1. Running topic models
With a sense of what topic models do and knowing how to structure data as the necessary DTM input, let's start running some topic models!
2. Using LDA()
To run a topic model, we will be using the topicmodels package in conjunction with the tidyverse and tidytext. With a DTM as an input, running a topic model is straightforward: we use the LDA() function. There are four arguments for this function that we'll need to specify.
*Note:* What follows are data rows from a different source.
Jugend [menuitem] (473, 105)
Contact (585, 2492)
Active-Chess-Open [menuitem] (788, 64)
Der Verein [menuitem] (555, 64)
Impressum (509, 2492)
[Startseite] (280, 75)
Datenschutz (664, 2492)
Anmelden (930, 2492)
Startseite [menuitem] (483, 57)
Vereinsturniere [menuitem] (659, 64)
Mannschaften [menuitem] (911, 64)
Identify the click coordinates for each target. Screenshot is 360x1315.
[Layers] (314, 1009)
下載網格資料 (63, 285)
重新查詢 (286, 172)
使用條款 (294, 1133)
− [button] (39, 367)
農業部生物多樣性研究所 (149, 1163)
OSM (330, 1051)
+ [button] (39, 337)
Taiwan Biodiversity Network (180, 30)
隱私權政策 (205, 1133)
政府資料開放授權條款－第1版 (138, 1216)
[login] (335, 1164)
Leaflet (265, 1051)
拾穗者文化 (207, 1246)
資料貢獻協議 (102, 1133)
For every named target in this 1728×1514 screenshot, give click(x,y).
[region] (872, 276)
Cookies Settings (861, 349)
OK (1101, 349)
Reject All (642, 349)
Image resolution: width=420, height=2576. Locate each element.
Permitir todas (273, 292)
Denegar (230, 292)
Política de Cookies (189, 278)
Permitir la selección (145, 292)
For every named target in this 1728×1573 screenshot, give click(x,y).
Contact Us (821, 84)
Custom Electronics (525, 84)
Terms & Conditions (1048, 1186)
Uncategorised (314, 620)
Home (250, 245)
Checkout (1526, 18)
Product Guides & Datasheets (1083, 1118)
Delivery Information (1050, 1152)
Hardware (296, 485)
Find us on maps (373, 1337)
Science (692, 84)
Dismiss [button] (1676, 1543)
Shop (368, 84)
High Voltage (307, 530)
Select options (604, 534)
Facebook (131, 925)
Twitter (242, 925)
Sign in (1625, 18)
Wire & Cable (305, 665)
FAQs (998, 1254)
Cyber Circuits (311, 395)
The first argument is the DTM input. The second argument is k, or the number of topics we want the model to produce. We'll see later how we can decide on what we should set k to. The third argument is the estimation method. The default is a quick approximation. However, if we prefer a longer but more complete method, we should specify the Gibbs sampler. Finally, the fourth argument allows us to specify the simulation seed, which we need to treat as a list, a data structure in R that's beyond the scope of this course. Specifying the simulation seed will help us recover consistent topics on repeat model runs, given the probabilistic nature of model estimation.
3. LDA() output
After running the model, which might take just a few moments or as much as a few hours, depending on how much text we're throwing at it, we can see that the output is, much like the DTM, an R object encoded specifically for the topicmodels package.
4. Using glimpse()
However, we can use the glimpse() function to see what is included in this encoded object. There are a number of items stored within lda_out. For example, we can see k, the number of topics we specified, as well as beta, the word probabilities that define the topics.
5. Using tidy()
We would like to evaluate the model output in a way that is consistent with our suite of tidy tools. In particular, the most important output from a topic model are the topics themselves: the dictionary of all words in the corpus sorted according to the probability each word occurs as part of that topic. Once again, we can use a tidytext function, in this case tidy(), to take the matrix of topic probabilities and put them into a form that is easily visualized using ggplot2. Using tidy() requires us to specify the name and structure of the piece of lda_out we want to tidy; in this case, that's a “matrix” and “beta”.
If cast_dtm() allows us to navigate out of tidy data formats to run the topic model, tidy() allows us to take the model output and navigate back into a tidy data format.
6. Let's practice!
How do we know if two topics is enough? How do we interpret the topics? We'll discuss these topics, no pun intended, next. For now, it's your turn to run your first topic model!